Budget for upgrade eventually. For hobbyist deployments this is not a concern. For deployments with any growth expectations, anticipate that the tier-3 hardware will be outgrown and budget the eventual migration to tier-1 or tier-2. Home Assistant's backup and restore makes the migration a few-hours operation rather than a reconfiguration project, but the hardware transition should be planned rather than forced by failure.
The upgrade path.
When tier-3 hardware is outgrown, the migration pattern is straightforward.
Take a full backup of the current deployment. Home Assistant's built-in backup captures configuration, history, automations, add-ons, and user data. Store the backup somewhere safe (cloud, network share, external drive).
Acquire new hardware. A repurposed business machine or a refurbished mini PC. The tier decision is the same one covered on [Choosing Your Hardware](/home-assistant/hardware/choosing).
Install the new hardware with Ubuntu Server plus Home Assistant Supervised (the recommended graybox path) or with Home Assistant OS if the grower wants a similarly simple experience on the new hardware.
Restore the backup on the new hardware. The restore process brings the new installation up in the same state as the old one.
Migrate any external dependencies. If the old installation was using integrations that reference the host's IP address, update those references. If the old installation had USB devices (Zigbee coordinator, Bluetooth adapter, AI accelerator), move them to the new hardware.
Decommission the old hardware. Keep it as a spare, or repurpose it elsewhere.
The migration typically takes an afternoon of focused work, assuming current backups and available new hardware. Operations that plan the migration before the tier-3 hardware becomes limiting generally have smooth transitions. Operations that wait until the tier-3 hardware is failing have harder migrations with time pressure.
Comparison to the primary and secondary recommendations.
A direct comparison helps clarify where tier-3 fits.
Capacity per dollar. Tier-1 (repurposed) is best — free or very cheap hardware with substantial capacity. Tier-2 (mini PC, refurbished) is second — a moderate amount for capable hardware. Tier-3 (purpose-built) is third — similar dollar amounts for substantially less capacity.
Ease of setup. Tier-3 wins clearly. Home Assistant Green is the easiest deployment possible. Tier-1 and tier-2 require Ubuntu installation and Docker setup for the graybox path, which takes a few hours of work.
Long-term capacity headroom. Tier-1 and tier-2 both have substantial headroom. Tier-3 has little headroom beyond its initial specifications.
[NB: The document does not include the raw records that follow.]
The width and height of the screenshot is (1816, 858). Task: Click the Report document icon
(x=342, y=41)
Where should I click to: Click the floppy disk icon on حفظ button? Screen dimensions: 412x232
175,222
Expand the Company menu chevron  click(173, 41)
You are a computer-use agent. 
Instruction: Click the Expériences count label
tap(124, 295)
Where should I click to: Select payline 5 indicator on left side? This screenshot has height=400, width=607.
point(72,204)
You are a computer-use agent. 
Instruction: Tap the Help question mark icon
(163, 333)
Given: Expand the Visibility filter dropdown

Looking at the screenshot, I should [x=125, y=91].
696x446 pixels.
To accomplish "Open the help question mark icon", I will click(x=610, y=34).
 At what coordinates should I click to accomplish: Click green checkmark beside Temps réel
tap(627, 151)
Graybox compatibility. Tier-1 and tier-2 support the full graybox comfortably. Tier-3 does not; it runs Home Assistant effectively but not Home Assistant plus many companion services.
AI and computer vision readiness. Tier-1 and tier-2 can run Frigate with multiple cameras and local LLMs through Ollama. Tier-3 can run basic Frigate (one or two cameras, with a Coral accelerator) but not serious local AI.
Power consumption. Tier-3 is lowest (5 to 15 watts continuous for a Pi or Green), tier-2 is middle (10 to 30 watts), tier-1 is highest (15 to 60 watts for a desktop, 7 to 15 watts for a laptop). All are modest for 24/7 operation.
Upgrade difficulty. Tier-1 and tier-2 have in-place upgrade paths for RAM, storage, and eventually whole-machine replacement. Tier-3 typically requires whole-machine replacement when outgrown.
For a grower whose situation matches the tier-3 fit criteria above, tier-3 is genuinely the right choice. For a grower whose operation is likely to grow, starting with tier-1 or tier-2 avoids the eventual migration.